Avec ce que fait votre fils à Cherbourg, est-ce que vous voyez une différence par rapport à la formation ?

Je discute régulièrement avec lui et j’aide aussi un peu à Cherbourg. Antoine a grandi dans cette ambiance et aujourd’hui il est passé de l’autre côté. Quand je vois ce qui se met en place, ça s’est bien développé. On a souvent eu le débat sur les joueurs de glace, qui arrivent en fin de saison, mais aujourd’hui, c’est beaucoup moins vrai. Le niveau global des jeunes est en progression et plus il y aura de jeunes, plus les clubs se structureront, et plus il y aura des entraîneurs qualifiés et mieux ce sera. 

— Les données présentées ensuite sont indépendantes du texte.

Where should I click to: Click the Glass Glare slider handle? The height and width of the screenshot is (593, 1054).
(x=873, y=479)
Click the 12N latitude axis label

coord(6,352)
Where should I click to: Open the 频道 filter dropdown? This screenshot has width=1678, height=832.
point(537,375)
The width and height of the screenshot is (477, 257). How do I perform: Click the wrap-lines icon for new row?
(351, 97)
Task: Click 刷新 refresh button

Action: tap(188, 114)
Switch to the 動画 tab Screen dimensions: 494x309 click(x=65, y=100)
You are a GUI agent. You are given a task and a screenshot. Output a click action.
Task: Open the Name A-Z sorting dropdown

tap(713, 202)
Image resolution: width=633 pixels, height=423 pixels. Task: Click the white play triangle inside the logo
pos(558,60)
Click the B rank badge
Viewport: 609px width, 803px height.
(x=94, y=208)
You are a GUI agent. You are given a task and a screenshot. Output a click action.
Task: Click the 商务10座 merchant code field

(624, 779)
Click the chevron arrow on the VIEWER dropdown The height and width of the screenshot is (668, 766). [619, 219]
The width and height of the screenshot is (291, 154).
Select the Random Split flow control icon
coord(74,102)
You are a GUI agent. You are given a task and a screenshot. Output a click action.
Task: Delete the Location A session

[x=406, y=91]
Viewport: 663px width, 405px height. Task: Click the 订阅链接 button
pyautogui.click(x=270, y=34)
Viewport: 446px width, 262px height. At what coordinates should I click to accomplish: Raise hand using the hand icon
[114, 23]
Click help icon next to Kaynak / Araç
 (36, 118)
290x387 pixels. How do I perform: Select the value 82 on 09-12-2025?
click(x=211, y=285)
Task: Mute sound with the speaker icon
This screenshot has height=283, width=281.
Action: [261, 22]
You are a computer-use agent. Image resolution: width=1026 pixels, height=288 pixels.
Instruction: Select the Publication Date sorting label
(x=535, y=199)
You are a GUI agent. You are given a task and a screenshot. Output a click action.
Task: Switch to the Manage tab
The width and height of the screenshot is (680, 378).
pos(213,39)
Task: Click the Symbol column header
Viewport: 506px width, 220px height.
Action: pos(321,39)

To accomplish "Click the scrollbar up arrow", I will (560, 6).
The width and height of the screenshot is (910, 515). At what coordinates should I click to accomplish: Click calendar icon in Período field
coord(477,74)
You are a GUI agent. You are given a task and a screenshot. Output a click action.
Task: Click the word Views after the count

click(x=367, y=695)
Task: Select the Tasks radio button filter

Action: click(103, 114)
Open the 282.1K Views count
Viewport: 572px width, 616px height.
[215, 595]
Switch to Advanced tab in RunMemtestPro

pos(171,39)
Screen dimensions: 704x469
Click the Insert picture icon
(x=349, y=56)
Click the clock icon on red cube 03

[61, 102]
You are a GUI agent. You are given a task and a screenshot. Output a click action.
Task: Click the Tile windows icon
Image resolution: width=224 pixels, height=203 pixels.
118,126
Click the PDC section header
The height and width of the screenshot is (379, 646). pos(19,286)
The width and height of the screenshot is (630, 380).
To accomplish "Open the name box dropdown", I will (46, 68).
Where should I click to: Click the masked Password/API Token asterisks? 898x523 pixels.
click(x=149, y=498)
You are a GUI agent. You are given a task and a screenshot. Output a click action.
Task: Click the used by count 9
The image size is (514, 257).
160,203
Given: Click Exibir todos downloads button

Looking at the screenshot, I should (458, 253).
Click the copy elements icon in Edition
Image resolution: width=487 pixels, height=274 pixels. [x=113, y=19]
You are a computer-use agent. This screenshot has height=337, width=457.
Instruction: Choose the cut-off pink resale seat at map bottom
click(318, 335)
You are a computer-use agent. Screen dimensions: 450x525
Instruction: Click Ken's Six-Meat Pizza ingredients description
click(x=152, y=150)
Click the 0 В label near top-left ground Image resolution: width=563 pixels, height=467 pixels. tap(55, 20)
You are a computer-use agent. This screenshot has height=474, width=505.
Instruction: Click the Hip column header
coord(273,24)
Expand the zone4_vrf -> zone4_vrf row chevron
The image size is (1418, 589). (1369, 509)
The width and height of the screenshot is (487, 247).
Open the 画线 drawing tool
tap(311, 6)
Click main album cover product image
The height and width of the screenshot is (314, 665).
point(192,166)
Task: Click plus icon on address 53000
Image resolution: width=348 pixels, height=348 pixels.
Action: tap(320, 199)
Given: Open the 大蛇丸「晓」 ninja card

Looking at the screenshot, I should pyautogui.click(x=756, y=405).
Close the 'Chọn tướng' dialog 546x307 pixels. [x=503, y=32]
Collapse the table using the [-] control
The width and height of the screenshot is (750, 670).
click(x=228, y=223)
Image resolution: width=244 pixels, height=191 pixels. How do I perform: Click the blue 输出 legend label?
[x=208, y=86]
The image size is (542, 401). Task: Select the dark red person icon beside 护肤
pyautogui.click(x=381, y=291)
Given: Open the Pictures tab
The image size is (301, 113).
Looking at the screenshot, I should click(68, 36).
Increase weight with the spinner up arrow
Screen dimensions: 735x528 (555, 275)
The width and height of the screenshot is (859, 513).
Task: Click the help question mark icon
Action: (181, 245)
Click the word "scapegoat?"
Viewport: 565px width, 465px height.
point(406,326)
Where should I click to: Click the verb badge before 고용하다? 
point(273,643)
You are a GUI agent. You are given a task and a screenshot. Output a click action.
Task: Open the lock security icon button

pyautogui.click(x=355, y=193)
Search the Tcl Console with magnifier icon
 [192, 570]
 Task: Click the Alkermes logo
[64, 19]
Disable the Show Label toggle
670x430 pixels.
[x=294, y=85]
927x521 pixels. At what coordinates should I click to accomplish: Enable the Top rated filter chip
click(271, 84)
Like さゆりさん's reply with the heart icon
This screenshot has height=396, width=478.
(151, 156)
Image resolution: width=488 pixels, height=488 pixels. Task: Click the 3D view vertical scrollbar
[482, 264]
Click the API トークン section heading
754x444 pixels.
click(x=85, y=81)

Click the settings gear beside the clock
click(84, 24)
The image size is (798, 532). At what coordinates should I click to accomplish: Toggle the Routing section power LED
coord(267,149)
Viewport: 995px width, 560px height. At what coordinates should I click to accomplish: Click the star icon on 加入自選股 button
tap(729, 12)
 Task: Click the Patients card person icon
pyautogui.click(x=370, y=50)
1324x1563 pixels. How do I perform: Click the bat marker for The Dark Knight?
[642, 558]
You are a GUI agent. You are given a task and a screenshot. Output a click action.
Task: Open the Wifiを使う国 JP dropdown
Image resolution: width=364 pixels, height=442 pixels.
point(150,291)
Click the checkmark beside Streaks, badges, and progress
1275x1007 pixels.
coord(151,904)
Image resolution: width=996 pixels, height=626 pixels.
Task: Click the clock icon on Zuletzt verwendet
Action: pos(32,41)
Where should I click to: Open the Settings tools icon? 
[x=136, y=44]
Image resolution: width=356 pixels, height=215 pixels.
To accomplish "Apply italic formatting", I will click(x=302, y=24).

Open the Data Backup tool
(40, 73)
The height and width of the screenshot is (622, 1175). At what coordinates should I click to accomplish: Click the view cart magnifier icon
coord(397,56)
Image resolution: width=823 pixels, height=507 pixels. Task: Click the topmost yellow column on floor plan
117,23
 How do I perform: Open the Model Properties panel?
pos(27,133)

À l’époque, des joueurs de roller hockey, ça n’existait pas. Aujourd’hui, on voit arriver les premiers cadres, qui ont fait toute leur carrière dans le roller hockey. Après, il ne suffit pas d’être bon joueur pour être un bon entraîneur, mais on a un vivier de gens qui peuvent prétendre à faire du bon travail. En général, les entraîneurs sont souvent des anciens joueurs, et au début, on n’en avait pas, donc ils venaient de la glace. Aujourd’hui, c’est plus facile, même si ça reste compliqué de trouver des entraîneurs, qui soient capables d’entraîner et d’apporter une vraie culture du roller hockey. Quand je vois les systèmes de jeu qu’Antoine peut mettre en place, ce sont des systèmes propres au roller hockey et non à la glace.  

 

À votre avis, quels sont les axes à améliorer pour notre sport ? 

À Amiens, la couverture du roller hockey, c’est peanuts… Quand je vois ce que fait Cherbourg pour le club, c’est vraiment sympa. Finalement, dans une grande ville avec une culture sportive, c’est beaucoup plus difficile.

Je ne pense pas qu’il y ait de recette miracle. On est un peu dans une position, où le serpent se mord la queue. Pour avoir une bonne visibilité, il faut attirer les médias et pour les attirer, il faut une bonne visibilité. Je ne pense pas qu’il faille mettre la charrue avant les bœufs. Il faut continuer à se structurer et se développer. On se doit de donner l’image la plus professionnelle possible. Tant qu’on jouera dans des salles et gymnases ne pouvant accueillir qu’entre 100 et 200 personnes, on aura encore du mal. 

J’ai le souvenir de dire à Renaud, ou même à mon fils : « quand un journaliste vous appelle, vous vous devez de le rappeler et de lui répondre ». Un journaliste a des deadlines et a besoin de l’information tout de suite. Il faut lui donner le tapis rouge et se montrer professionnel et faire toutes les choses avec professionnalisme. 

Rien n’arrive du jour au lendemain… Il faut continuer à travailler. Quand je vois comment le hockey sur glace continue à parfois éprouver des difficultés, il faut aussi qu’on reste lucide. 

 

De vos années de présidence, comment pensez-vous avoir mis la pierre à l’édifice du roller hockey français ?

À mes yeux, c’est la structuration du club d’Amiens, l’emploi de Renaud, et d’avoir pérennisé son poste pendant 10 ans. La création des sections loisirs, qui nous ont ramené des licenciés très importants, qui se sont impliqués dans la vie du club. Ils ont apporté des enfants, mais aussi des sponsors. Il faut faire en sorte d’impliquer les gens dans la gestion d’un club. Il faut éviter qu’un club ne tourne que sur le dos d’une seule personne. Sinon, le jour où cette personne s’arrête, la survie de la structure est en péril. 

Je dis souvent, que ma plus grande fierté, c’est ce qui s’est fait quand je n’y étais plus. C’est à dire, qu’on a dû bâtir des choses suffisamment solides, parce que le club existe toujours. Malgré la descente en Nationale 1, le club est toujours debout et avec des équipes jeunesses. 

Oui ce serait ça à mes yeux…

 

Aujourd’hui, ses valeurs sociales et sportives continuent d’être transmises par le biais de son fils, Antoine Verkest, ancien joueur Elite des Ecureuils d’Amiens, et actuel entraîneur-joueur des Vikings de Cherbourg, où il est aussi à la tête d’un « sport-étude ».